Aber wird aus individuellem Begehren nicht automatisch überindividuelles Interesse, sobald die gesellschaftliche und historische Größenordnung erreicht wird? So sieht es aus. Dies jedoch ist nicht zwangsläufig, sondern Verhältnissen geschuldet, in denen Interessen stets anderen Interessen gegenüberstehen, in denen sich die einen notwendig auf Kosten von anderen durchsetzen. Gegen die strukturellen Nahelegungen muss schon sehr explizit Anstrengung aufgebracht werden, um partiell andere Verhältnisse zu etablieren. Solidarität ist der Begriff dafür, und wir wissen, wie schnell sie bröckelt, wenn Interessen, die immer partielle sind, Raum greifen.

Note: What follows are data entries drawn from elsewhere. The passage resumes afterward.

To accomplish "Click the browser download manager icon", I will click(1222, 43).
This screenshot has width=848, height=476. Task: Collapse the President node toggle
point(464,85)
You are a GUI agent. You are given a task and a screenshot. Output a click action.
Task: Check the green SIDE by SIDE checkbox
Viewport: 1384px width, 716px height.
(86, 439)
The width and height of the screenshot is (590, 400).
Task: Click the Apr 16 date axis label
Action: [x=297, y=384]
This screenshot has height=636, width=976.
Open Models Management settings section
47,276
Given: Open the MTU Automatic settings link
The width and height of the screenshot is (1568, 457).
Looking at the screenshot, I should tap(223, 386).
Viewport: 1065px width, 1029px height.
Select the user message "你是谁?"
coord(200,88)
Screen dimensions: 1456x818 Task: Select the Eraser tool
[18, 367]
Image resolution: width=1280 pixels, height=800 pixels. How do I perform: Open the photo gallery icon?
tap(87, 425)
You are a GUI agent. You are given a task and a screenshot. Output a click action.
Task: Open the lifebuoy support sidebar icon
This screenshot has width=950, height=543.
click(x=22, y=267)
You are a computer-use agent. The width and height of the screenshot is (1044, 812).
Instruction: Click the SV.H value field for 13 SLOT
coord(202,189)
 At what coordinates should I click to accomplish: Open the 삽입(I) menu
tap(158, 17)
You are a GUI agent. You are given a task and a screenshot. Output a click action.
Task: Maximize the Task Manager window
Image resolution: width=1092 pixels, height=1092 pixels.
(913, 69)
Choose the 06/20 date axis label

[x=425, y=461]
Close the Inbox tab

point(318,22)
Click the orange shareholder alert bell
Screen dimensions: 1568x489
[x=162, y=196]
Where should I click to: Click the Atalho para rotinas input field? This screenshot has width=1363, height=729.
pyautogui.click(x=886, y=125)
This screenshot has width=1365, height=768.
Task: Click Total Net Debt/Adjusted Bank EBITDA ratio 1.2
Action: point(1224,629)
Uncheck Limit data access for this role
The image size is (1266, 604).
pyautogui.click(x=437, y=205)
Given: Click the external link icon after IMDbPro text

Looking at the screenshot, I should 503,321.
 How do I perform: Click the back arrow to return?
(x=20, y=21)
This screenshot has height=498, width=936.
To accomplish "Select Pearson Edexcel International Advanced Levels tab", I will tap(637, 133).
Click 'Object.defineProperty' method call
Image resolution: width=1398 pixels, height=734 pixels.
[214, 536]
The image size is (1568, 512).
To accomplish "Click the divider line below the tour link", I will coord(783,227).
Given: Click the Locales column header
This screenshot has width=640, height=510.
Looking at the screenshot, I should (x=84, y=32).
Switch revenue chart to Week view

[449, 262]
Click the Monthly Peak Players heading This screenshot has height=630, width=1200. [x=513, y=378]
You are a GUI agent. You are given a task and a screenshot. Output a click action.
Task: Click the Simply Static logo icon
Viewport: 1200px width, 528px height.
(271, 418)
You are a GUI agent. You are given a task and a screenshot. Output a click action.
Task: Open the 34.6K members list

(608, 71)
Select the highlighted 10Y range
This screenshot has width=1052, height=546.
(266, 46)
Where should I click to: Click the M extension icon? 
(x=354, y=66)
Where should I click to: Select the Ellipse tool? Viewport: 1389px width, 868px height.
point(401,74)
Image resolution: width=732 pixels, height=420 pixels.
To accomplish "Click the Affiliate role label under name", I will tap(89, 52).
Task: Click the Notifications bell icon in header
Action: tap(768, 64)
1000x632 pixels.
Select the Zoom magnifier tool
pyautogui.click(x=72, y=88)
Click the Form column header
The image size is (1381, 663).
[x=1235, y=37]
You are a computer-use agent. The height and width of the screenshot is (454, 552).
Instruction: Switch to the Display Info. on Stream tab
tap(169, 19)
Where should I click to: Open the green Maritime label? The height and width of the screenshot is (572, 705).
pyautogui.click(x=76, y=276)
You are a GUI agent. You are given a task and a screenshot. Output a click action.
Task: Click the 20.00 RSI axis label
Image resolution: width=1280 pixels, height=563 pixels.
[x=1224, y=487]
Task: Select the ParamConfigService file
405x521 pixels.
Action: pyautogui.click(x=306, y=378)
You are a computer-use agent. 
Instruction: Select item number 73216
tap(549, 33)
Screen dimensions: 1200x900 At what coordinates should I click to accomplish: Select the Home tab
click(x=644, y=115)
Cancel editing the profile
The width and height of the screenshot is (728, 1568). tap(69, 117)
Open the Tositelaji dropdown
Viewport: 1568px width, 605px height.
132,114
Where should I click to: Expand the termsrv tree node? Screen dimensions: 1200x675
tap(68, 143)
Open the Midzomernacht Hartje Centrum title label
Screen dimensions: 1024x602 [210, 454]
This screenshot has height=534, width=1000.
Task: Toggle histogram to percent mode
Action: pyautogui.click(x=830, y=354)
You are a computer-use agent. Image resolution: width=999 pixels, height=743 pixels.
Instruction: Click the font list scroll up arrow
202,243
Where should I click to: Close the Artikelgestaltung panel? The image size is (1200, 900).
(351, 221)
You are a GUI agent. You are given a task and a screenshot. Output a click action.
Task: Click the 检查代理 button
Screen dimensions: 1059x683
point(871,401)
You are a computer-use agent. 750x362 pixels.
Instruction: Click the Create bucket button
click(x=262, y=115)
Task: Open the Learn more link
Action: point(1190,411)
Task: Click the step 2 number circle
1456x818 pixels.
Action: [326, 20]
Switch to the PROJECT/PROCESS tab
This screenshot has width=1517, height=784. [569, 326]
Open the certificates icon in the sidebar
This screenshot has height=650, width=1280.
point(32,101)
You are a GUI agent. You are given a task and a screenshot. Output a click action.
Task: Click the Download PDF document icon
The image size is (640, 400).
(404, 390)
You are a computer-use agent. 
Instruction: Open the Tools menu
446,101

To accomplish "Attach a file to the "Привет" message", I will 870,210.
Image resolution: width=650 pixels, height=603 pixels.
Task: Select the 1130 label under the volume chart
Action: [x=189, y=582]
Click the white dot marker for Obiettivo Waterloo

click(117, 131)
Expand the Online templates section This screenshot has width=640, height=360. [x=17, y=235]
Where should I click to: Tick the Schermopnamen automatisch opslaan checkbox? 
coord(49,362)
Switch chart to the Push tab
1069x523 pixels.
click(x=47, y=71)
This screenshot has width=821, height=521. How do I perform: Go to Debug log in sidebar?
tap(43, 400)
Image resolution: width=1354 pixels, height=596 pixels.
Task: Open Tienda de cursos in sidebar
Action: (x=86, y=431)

Die unbequeme Konsequenz lautet: Emanzipation kann nicht in Interessen gründen. Im Kollektivinteresse verschwindet das individuelle Begehren. Je größer das Kollektiv, desto inhaltsärmer die gemeinsame Basis. Auch das früher oft angerufene mythologische „Allgemeininteresse“ der Arbeitsklasse kann ihren tatsächlich partiellen und damit bornierten Charakter nicht kaschieren.
Emanzipation kann nur in Bedürfnissen gründen – und damit in den Gründen der Handelnden. Wenn sich eine freie Gesellschaft dadurch konstituiert, dass „die freie Entwicklung eines jeden die Bedingung für die freie Entwicklung aller ist“, so Marx und Engels, dann kann auch nur dies für ihren Prozess, die Emanzipation, gelten. Das Medium, in dem aus je individuellen Gründen für die Befreiung ein kollektiver Prozess der Emanzipation wird, ist die soziale Selbstverständigung in den Projekten unserer alltäglichen Lebenspraxis.
Dass wir uns auf dem Weg der Befreiung in der Notwehr auch interessenförmig organisieren müssen, ist das eine, dies jedoch als den Weg zur Emanzipation zu mystifizieren ein anderes.